-- BEGIN AVAILABLE RECORDS --
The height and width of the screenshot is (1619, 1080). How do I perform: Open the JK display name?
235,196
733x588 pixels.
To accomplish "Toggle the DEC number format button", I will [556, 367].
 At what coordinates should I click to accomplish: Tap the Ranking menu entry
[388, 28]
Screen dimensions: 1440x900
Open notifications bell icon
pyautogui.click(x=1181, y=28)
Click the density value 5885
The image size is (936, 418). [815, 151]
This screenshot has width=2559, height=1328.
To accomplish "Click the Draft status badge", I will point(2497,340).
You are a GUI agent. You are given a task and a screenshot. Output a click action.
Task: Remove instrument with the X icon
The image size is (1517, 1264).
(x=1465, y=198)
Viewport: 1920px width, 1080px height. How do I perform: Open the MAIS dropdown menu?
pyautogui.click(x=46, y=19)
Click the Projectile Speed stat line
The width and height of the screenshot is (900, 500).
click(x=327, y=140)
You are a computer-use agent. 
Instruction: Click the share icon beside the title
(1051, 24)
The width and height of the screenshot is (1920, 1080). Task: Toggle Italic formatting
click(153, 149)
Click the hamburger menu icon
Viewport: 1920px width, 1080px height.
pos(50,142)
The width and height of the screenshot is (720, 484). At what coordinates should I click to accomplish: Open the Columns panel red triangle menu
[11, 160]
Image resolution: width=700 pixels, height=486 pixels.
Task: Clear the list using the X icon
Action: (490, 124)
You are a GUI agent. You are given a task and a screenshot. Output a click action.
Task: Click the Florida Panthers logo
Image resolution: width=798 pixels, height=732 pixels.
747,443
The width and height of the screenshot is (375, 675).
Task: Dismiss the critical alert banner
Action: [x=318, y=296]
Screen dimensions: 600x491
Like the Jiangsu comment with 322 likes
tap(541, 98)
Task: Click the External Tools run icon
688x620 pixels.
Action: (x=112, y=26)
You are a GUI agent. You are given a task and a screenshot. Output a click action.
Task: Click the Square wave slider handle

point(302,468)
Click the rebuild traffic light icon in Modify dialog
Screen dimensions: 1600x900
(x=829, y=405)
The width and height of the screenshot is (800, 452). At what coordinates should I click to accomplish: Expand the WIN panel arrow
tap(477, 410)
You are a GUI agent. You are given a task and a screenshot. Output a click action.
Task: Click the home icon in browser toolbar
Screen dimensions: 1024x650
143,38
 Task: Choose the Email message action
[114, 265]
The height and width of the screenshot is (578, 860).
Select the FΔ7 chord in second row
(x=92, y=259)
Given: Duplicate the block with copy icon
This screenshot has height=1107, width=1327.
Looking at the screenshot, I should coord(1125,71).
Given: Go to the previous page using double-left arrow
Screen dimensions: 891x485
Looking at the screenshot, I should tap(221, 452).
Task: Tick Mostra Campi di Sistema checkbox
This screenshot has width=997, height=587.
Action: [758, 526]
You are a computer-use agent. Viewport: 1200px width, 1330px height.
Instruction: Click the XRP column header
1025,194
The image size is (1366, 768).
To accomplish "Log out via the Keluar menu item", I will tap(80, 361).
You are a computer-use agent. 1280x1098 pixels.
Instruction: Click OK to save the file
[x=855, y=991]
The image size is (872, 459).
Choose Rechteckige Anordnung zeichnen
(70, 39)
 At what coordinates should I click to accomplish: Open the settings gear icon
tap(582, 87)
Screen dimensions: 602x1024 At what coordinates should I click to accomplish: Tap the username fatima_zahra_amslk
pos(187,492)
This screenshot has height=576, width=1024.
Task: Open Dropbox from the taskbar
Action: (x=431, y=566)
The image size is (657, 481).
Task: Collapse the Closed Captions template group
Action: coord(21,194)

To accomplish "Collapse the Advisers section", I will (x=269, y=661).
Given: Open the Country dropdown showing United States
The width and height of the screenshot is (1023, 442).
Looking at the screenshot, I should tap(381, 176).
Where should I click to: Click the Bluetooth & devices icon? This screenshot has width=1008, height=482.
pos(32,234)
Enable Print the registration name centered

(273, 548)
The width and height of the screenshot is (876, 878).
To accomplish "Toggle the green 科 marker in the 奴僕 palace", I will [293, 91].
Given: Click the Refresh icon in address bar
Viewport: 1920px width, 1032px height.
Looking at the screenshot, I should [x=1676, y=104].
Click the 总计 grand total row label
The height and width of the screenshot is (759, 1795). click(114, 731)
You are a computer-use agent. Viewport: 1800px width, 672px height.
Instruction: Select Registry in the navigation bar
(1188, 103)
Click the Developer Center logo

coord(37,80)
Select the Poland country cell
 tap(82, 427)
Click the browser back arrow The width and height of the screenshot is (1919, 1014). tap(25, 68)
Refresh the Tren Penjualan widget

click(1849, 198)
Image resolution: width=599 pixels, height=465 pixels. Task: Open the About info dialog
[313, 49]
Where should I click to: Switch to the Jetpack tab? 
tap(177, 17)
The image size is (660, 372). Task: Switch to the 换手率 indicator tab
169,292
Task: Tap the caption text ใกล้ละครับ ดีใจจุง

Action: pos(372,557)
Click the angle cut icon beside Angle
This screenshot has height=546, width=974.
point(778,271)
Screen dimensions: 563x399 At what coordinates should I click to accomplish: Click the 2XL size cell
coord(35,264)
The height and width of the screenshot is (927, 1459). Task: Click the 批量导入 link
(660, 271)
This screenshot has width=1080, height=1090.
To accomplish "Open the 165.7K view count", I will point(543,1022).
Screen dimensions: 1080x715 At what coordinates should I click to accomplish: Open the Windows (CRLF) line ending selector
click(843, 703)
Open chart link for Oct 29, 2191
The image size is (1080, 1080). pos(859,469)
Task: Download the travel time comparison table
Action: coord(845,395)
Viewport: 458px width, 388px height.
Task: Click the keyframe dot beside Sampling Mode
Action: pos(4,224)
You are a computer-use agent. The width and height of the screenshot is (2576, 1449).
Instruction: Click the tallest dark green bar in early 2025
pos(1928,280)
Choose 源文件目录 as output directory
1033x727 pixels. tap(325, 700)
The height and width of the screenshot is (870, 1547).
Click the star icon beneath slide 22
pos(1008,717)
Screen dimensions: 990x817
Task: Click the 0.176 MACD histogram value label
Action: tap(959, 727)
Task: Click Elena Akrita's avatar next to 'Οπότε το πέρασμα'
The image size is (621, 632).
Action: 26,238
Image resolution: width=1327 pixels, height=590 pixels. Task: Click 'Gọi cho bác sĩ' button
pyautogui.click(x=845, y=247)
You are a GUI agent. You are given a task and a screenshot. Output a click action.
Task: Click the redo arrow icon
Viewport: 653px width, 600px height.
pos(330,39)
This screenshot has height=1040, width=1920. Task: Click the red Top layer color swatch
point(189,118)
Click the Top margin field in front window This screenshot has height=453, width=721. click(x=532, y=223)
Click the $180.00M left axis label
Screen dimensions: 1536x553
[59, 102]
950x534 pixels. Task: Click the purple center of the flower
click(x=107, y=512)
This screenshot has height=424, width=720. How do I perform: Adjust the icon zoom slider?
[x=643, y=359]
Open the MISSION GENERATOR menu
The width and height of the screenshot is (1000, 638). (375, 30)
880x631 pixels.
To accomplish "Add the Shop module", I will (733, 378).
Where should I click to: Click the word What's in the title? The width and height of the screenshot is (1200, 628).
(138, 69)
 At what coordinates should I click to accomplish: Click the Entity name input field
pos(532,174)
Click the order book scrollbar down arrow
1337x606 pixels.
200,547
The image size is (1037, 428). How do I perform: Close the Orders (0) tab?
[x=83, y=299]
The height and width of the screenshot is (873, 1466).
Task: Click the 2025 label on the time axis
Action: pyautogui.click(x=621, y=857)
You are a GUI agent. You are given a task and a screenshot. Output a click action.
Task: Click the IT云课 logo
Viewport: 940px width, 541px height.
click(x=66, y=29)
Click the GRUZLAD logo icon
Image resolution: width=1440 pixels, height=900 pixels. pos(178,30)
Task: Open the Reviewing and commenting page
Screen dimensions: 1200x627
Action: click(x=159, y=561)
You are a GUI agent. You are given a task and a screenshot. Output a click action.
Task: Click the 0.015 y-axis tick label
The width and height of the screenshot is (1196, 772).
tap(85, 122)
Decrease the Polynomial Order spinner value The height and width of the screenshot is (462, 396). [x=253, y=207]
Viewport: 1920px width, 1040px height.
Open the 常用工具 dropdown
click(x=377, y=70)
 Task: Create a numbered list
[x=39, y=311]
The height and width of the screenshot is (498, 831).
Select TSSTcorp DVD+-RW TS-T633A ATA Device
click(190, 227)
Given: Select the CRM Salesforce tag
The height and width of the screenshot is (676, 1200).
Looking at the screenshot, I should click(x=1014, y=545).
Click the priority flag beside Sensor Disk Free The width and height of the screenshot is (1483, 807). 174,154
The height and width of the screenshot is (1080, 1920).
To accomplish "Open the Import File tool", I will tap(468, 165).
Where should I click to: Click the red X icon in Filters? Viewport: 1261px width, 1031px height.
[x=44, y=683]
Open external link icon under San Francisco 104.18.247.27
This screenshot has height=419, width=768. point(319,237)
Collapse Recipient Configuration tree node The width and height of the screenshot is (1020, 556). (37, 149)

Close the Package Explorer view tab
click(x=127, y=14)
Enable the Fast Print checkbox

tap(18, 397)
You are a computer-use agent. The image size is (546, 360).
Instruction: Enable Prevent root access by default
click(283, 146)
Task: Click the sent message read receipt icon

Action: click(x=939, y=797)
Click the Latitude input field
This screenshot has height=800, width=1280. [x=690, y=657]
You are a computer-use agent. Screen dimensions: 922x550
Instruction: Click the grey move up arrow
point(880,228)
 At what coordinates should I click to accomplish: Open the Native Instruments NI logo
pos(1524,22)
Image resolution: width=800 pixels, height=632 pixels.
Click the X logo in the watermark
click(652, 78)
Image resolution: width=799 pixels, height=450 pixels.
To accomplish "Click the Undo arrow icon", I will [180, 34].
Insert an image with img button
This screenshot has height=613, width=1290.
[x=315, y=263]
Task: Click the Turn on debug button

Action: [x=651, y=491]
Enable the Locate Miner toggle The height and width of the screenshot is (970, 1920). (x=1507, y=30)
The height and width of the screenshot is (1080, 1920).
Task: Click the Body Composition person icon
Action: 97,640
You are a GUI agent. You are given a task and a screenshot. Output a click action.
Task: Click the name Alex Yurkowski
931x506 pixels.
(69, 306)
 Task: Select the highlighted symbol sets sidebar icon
-- END AVAILABLE RECORDS --
## OBJECTIVE
Rewrite the stretch from the line containing "Click the Developer Center logo" through the line containing "Action: tap(959, 727)", replacing "browser back arrow" with "back button" and leaving everything else unchanged.

## EXERCISE RESPONSE
Click the Developer Center logo

coord(37,80)
Select the Poland country cell
 tap(82, 427)
Click the back button The width and height of the screenshot is (1919, 1014). tap(25, 68)
Refresh the Tren Penjualan widget

click(1849, 198)
Image resolution: width=599 pixels, height=465 pixels. Task: Open the About info dialog
[313, 49]
Where should I click to: Switch to the Jetpack tab? 
tap(177, 17)
The image size is (660, 372). Task: Switch to the 换手率 indicator tab
169,292
Task: Tap the caption text ใกล้ละครับ ดีใจจุง

Action: pos(372,557)
Click the angle cut icon beside Angle
This screenshot has height=546, width=974.
point(778,271)
Screen dimensions: 563x399 At what coordinates should I click to accomplish: Click the 2XL size cell
coord(35,264)
The height and width of the screenshot is (927, 1459). Task: Click the 批量导入 link
(660, 271)
This screenshot has width=1080, height=1090.
To accomplish "Open the 165.7K view count", I will point(543,1022).
Screen dimensions: 1080x715 At what coordinates should I click to accomplish: Open the Windows (CRLF) line ending selector
click(843, 703)
Open chart link for Oct 29, 2191
The image size is (1080, 1080). pos(859,469)
Task: Download the travel time comparison table
Action: coord(845,395)
Viewport: 458px width, 388px height.
Task: Click the keyframe dot beside Sampling Mode
Action: pos(4,224)
You are a computer-use agent. The width and height of the screenshot is (2576, 1449).
Instruction: Click the tallest dark green bar in early 2025
pos(1928,280)
Choose 源文件目录 as output directory
1033x727 pixels. tap(325, 700)
The height and width of the screenshot is (870, 1547).
Click the star icon beneath slide 22
pos(1008,717)
Screen dimensions: 990x817
Task: Click the 0.176 MACD histogram value label
Action: tap(959, 727)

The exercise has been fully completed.